INFORMATION SHOWN

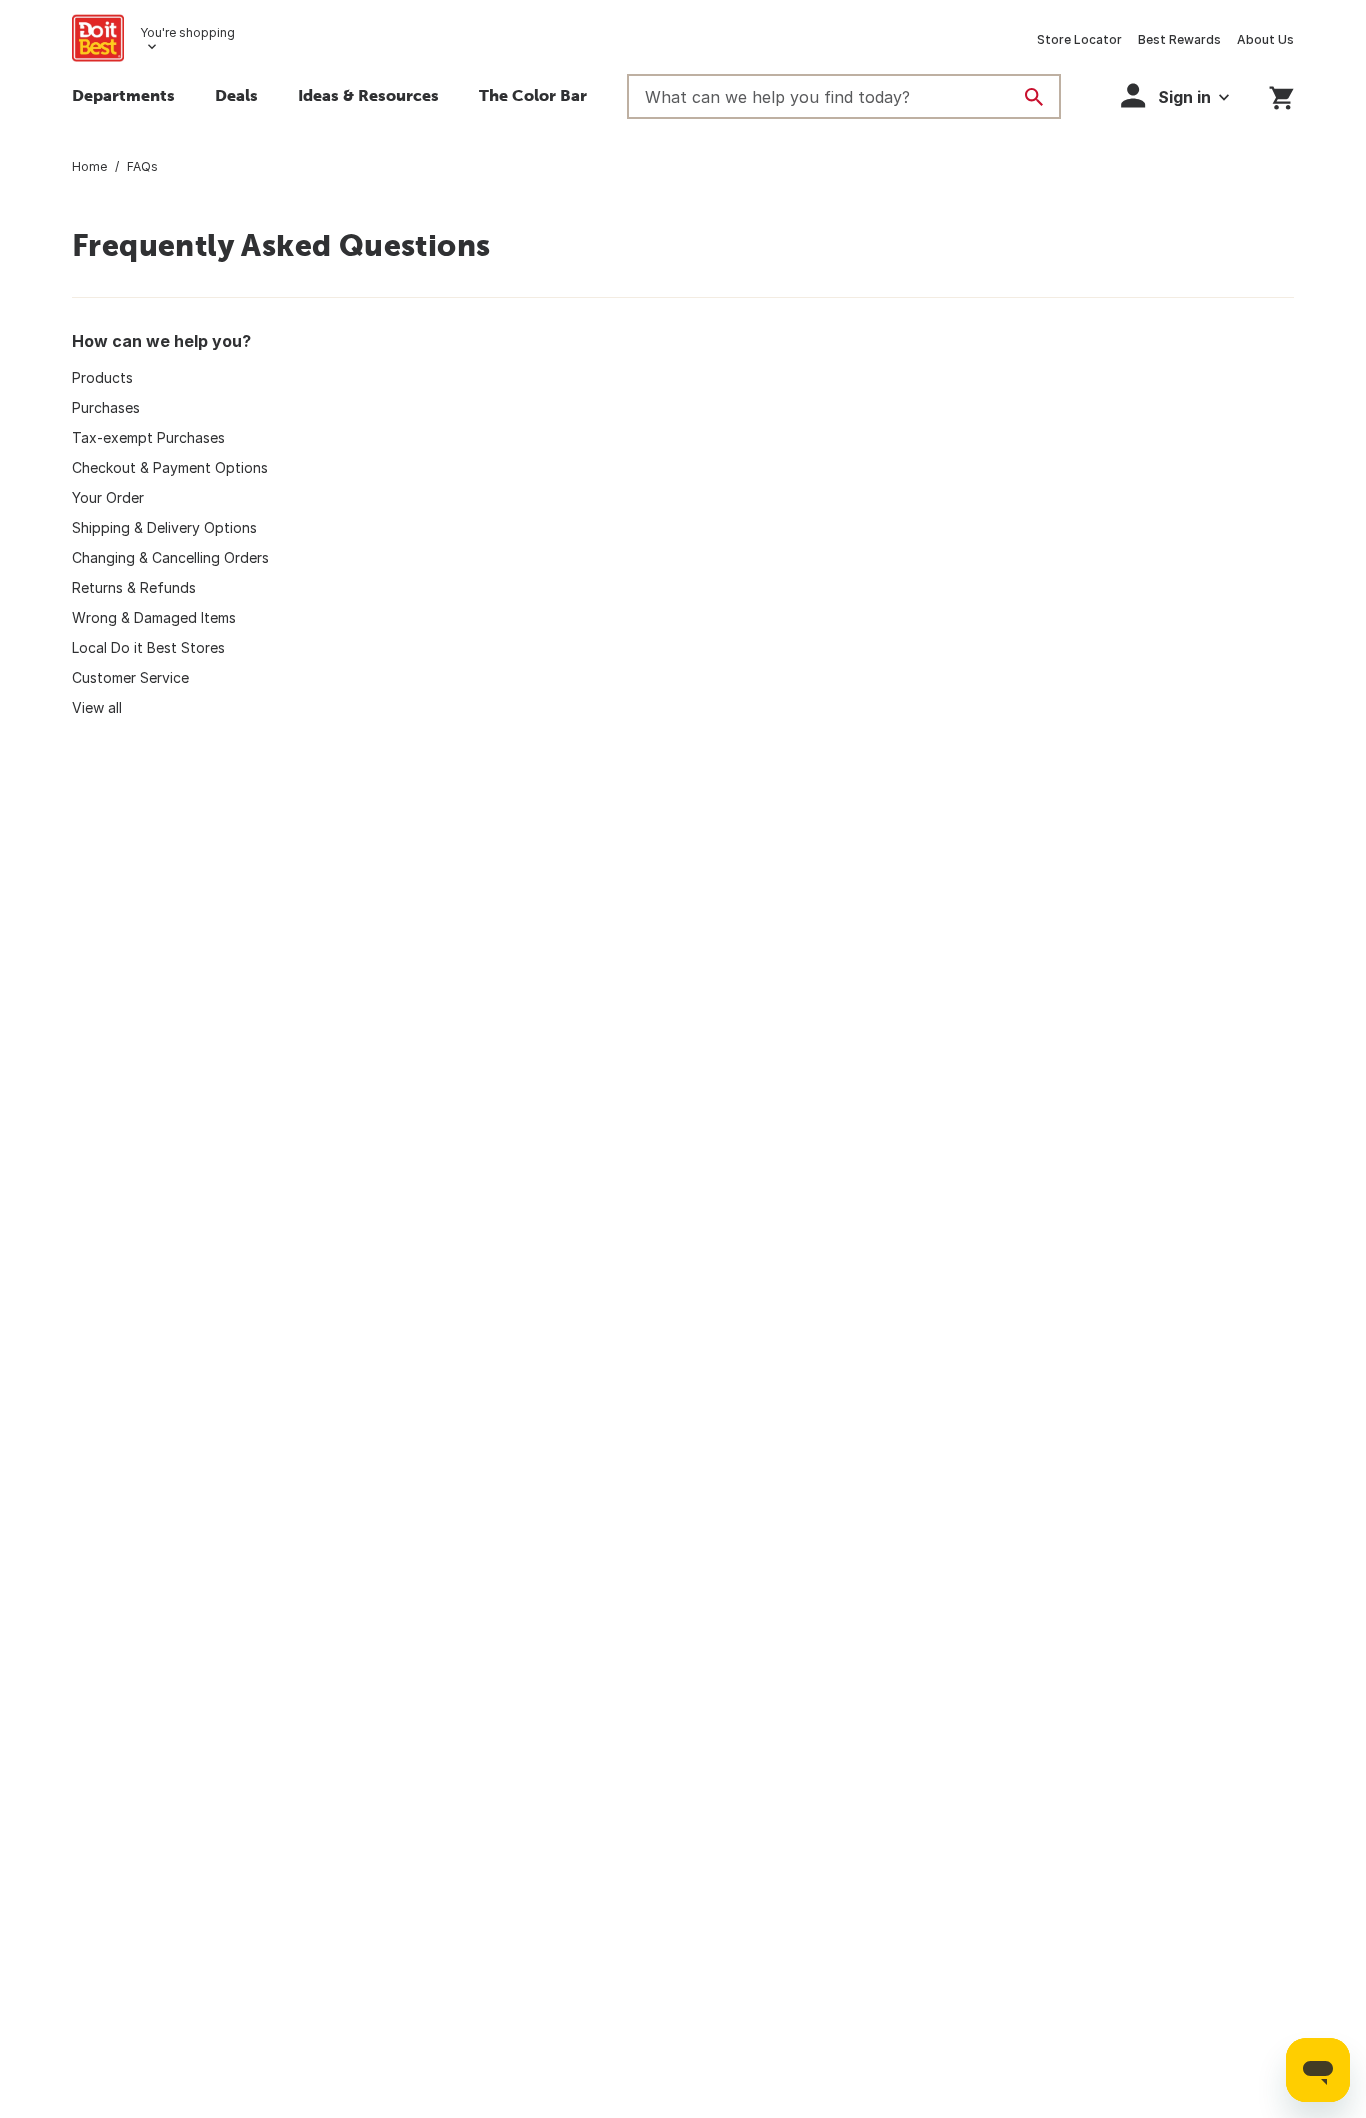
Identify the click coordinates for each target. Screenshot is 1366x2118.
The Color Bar (533, 95)
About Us (1265, 39)
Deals (236, 95)
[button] (1175, 95)
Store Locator (1079, 39)
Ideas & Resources (368, 95)
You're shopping (187, 32)
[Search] (1034, 97)
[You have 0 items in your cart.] (1281, 94)
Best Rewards (1179, 39)
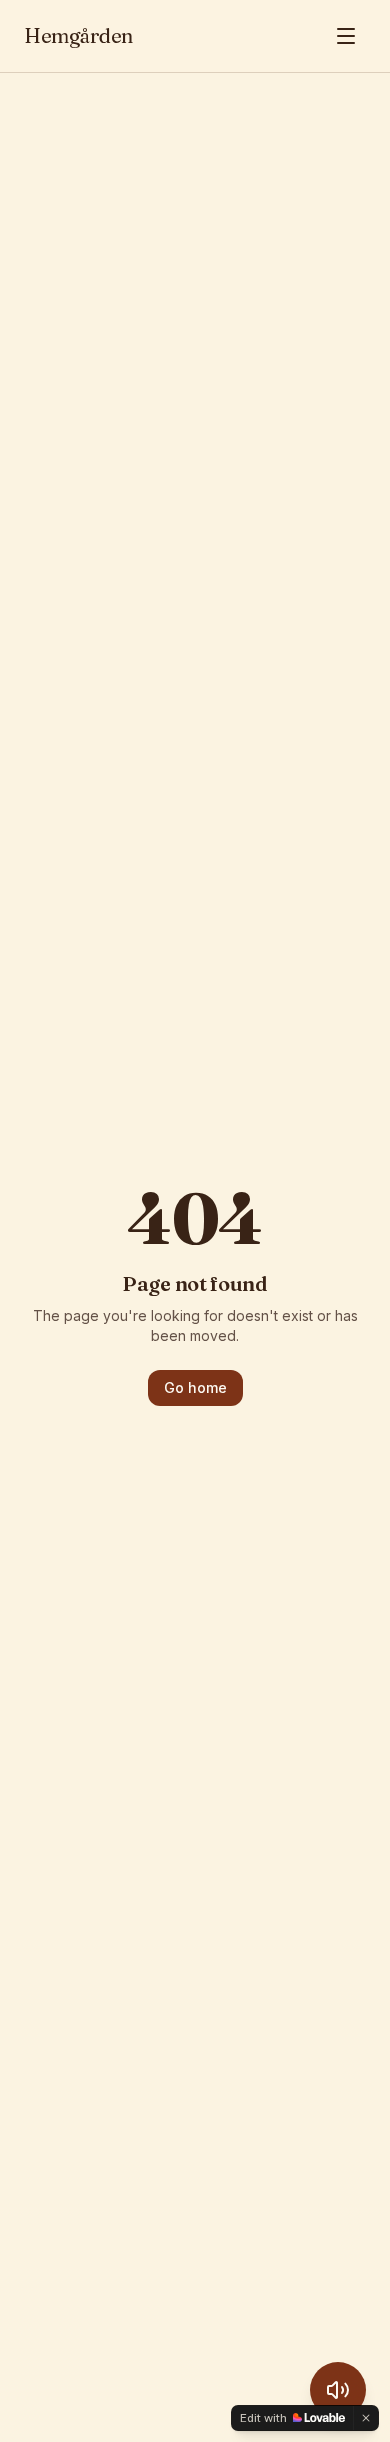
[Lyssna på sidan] (338, 2390)
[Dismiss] (366, 2418)
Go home (195, 1387)
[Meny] (346, 36)
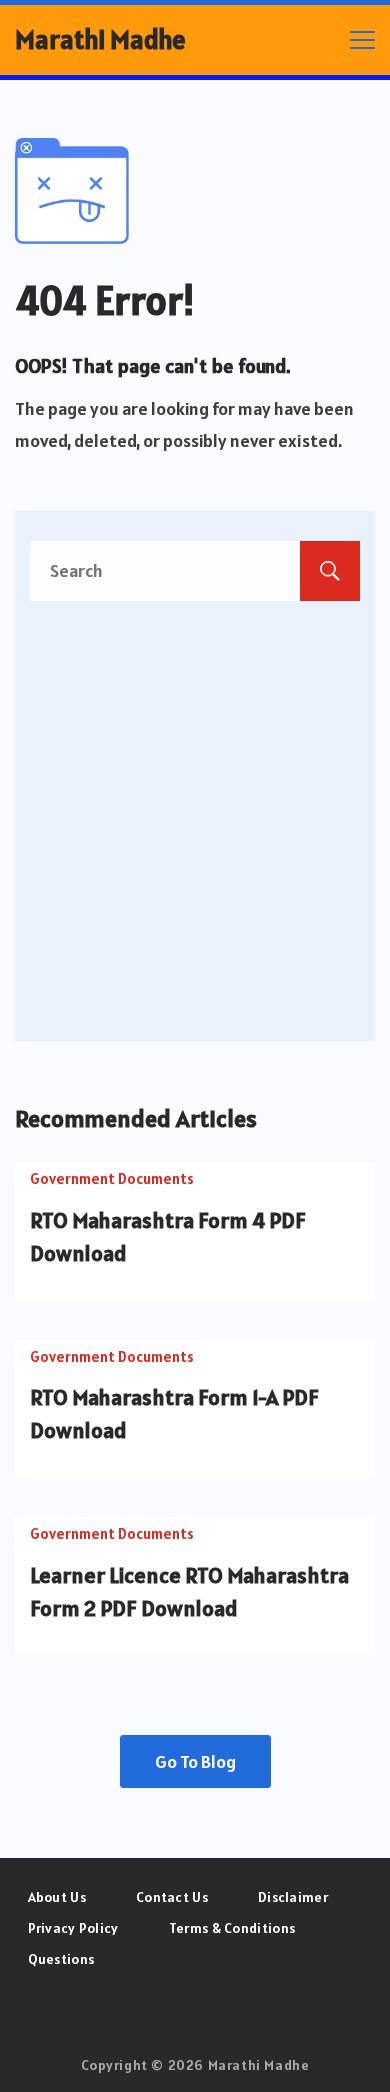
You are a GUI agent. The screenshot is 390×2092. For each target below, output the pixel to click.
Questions (61, 1959)
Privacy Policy (73, 1928)
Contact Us (172, 1897)
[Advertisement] (195, 806)
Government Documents (112, 1178)
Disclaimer (293, 1897)
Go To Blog (195, 1761)
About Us (57, 1897)
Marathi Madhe (100, 39)
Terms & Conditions (232, 1928)
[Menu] (362, 40)
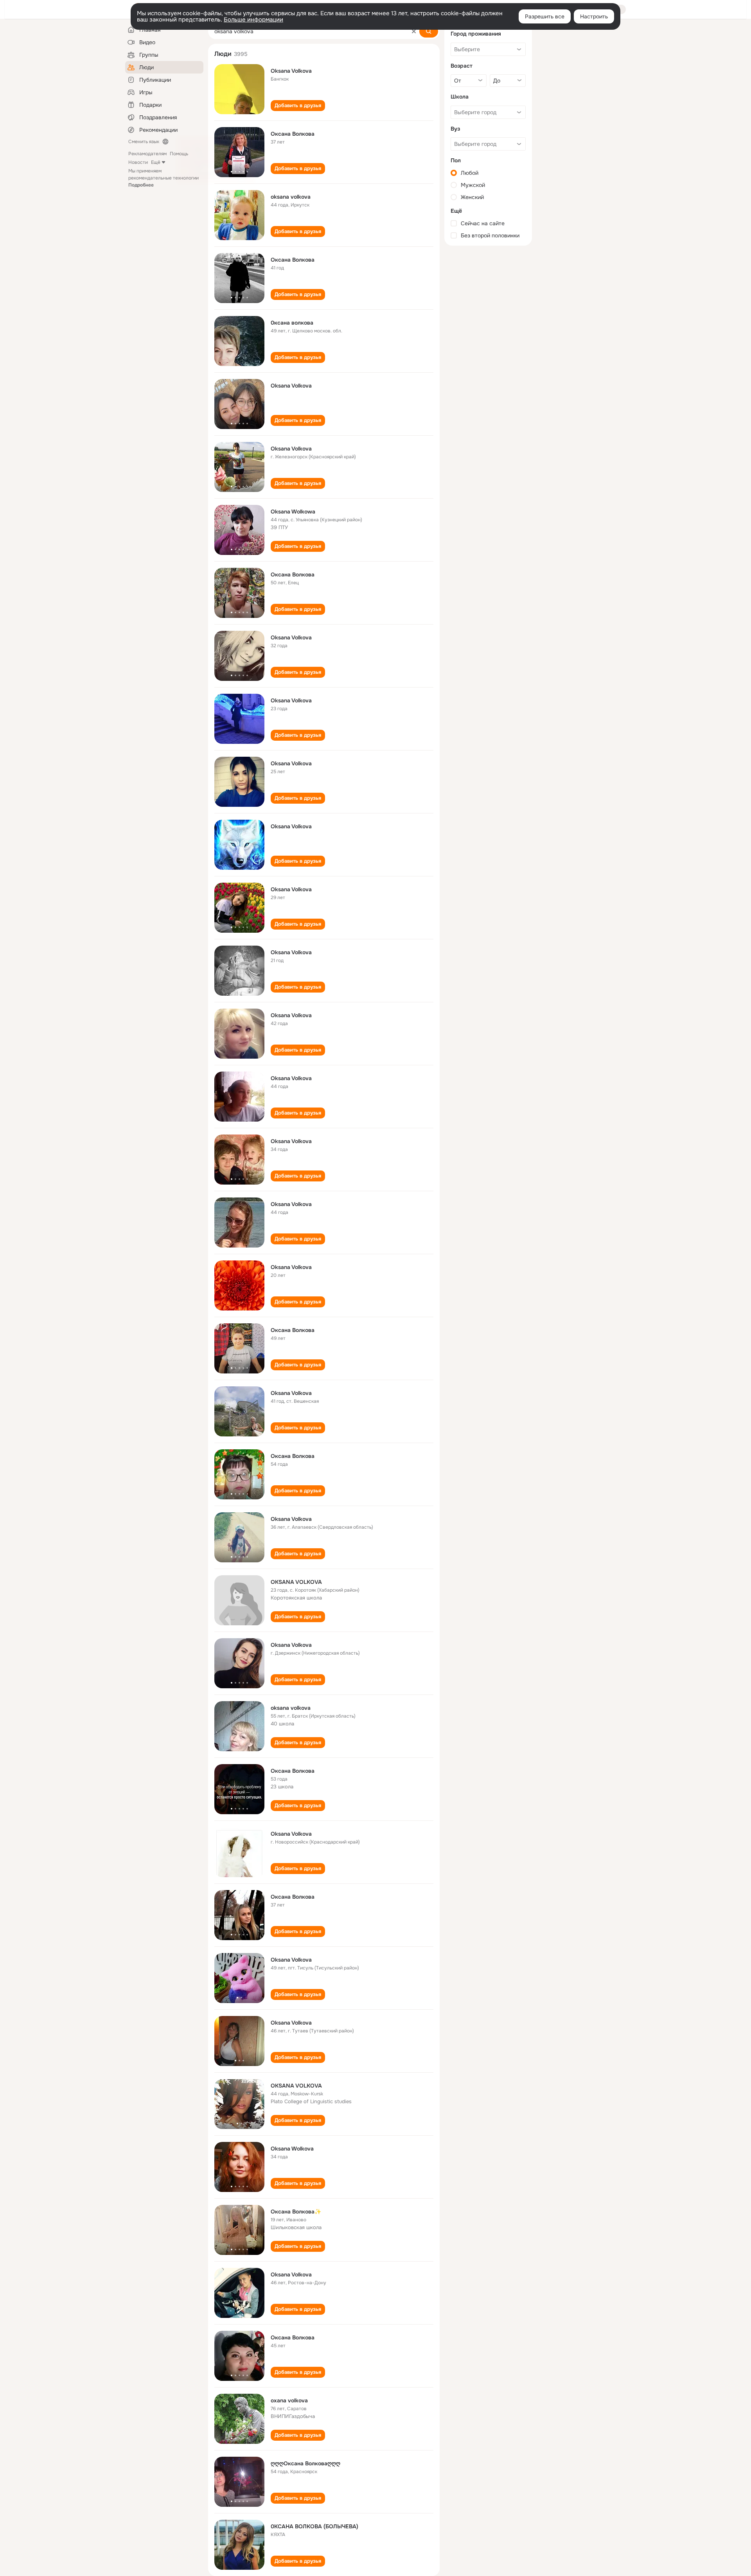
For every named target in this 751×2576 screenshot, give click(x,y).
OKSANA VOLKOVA (296, 1581)
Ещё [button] (155, 162)
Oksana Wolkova (292, 2148)
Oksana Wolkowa (293, 511)
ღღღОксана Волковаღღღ (305, 2463)
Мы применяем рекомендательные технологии (163, 178)
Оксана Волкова (292, 133)
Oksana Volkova (291, 70)
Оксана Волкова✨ (296, 2211)
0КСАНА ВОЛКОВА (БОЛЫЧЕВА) (314, 2526)
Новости (138, 162)
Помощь (179, 154)
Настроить (594, 16)
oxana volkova (289, 2400)
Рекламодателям (147, 154)
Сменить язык (143, 141)
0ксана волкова (292, 322)
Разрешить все (544, 16)
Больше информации (253, 19)
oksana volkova (291, 196)
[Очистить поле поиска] (414, 31)
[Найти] (428, 31)
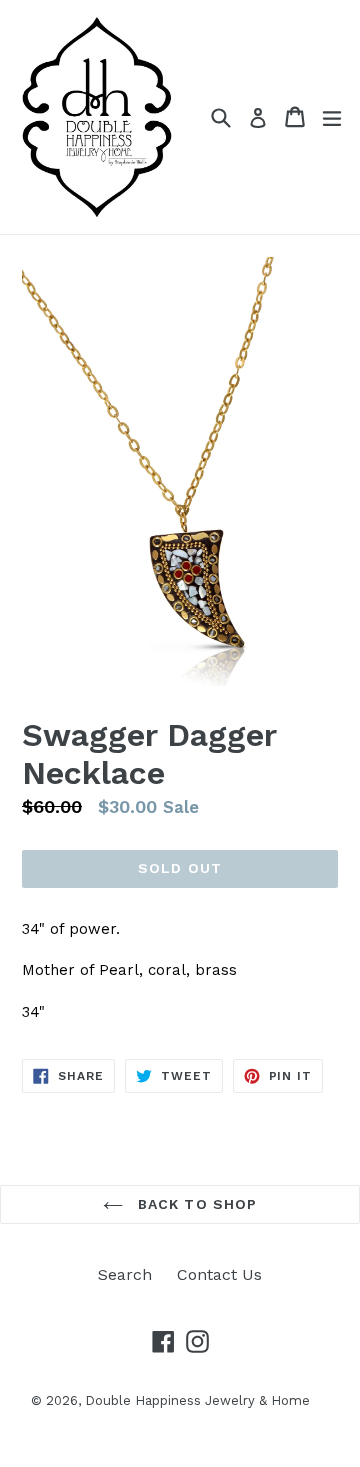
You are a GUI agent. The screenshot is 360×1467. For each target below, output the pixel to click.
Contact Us (219, 1274)
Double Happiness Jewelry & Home (197, 1400)
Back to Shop (195, 1204)
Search (125, 1274)
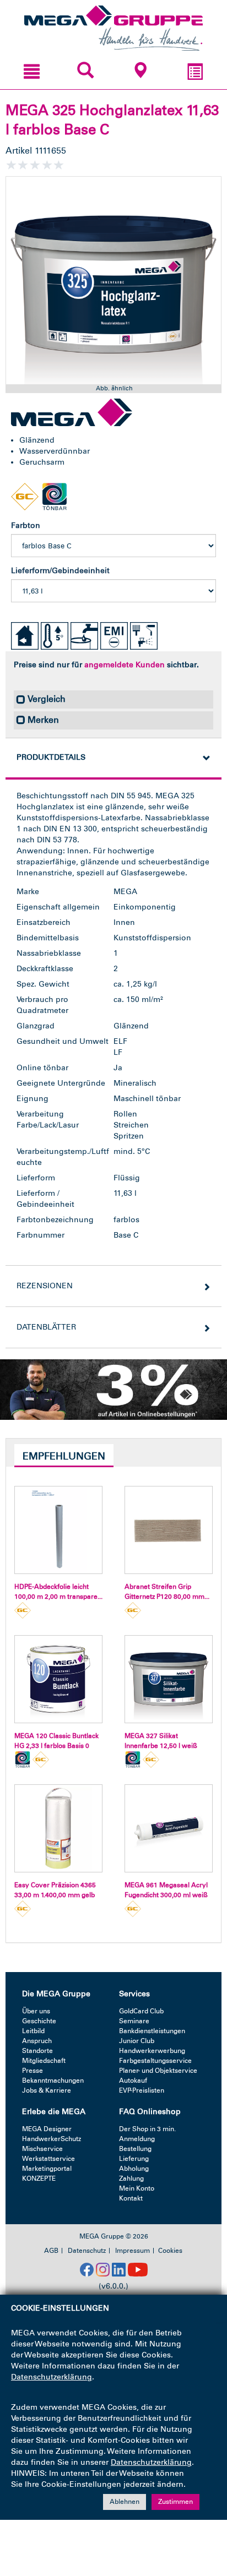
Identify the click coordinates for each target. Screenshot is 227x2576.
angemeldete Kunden (124, 664)
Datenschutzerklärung (51, 2377)
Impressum (132, 2250)
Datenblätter (46, 1327)
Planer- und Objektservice (158, 2070)
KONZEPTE (39, 2178)
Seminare (134, 2021)
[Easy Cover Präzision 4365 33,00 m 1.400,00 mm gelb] (58, 1828)
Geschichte (39, 2021)
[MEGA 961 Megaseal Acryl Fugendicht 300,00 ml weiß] (168, 1828)
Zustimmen (175, 2502)
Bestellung (135, 2149)
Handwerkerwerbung (152, 2051)
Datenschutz (87, 2250)
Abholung (134, 2168)
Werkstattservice (48, 2159)
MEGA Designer (47, 2129)
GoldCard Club (141, 2011)
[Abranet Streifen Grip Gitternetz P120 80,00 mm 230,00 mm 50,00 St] (168, 1530)
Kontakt (131, 2198)
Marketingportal (47, 2168)
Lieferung (134, 2159)
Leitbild (33, 2031)
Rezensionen (45, 1285)
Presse (32, 2070)
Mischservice (42, 2149)
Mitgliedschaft (44, 2061)
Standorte (37, 2051)
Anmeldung (137, 2139)
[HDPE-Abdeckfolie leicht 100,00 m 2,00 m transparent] (58, 1530)
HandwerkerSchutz (51, 2139)
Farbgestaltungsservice (155, 2061)
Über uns (36, 2011)
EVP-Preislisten (141, 2090)
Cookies (170, 2250)
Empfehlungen (64, 1456)
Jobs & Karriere (46, 2090)
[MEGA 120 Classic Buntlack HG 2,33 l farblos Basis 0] (58, 1679)
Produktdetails (51, 757)
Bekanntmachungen (53, 2080)
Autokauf (133, 2080)
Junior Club (136, 2041)
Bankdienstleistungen (152, 2031)
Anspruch (37, 2041)
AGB (51, 2250)
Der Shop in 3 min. (147, 2129)
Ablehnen (124, 2502)
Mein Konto (136, 2188)
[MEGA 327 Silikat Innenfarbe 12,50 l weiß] (168, 1679)
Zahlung (131, 2178)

INSTRUCTIONS FOR THE TASK
Give an exact copy of the lines above from the line with "Contact Us (172, 1897)" up to and including the line with "[Menu] (362, 40)", and leave everything else out.

EXPECTED ANSWER
Contact Us (172, 1897)
[Advertisement] (195, 806)
Government Documents (112, 1178)
Disclaimer (293, 1897)
Go To Blog (195, 1761)
About Us (57, 1897)
Marathi Madhe (100, 39)
Terms & Conditions (232, 1928)
[Menu] (362, 40)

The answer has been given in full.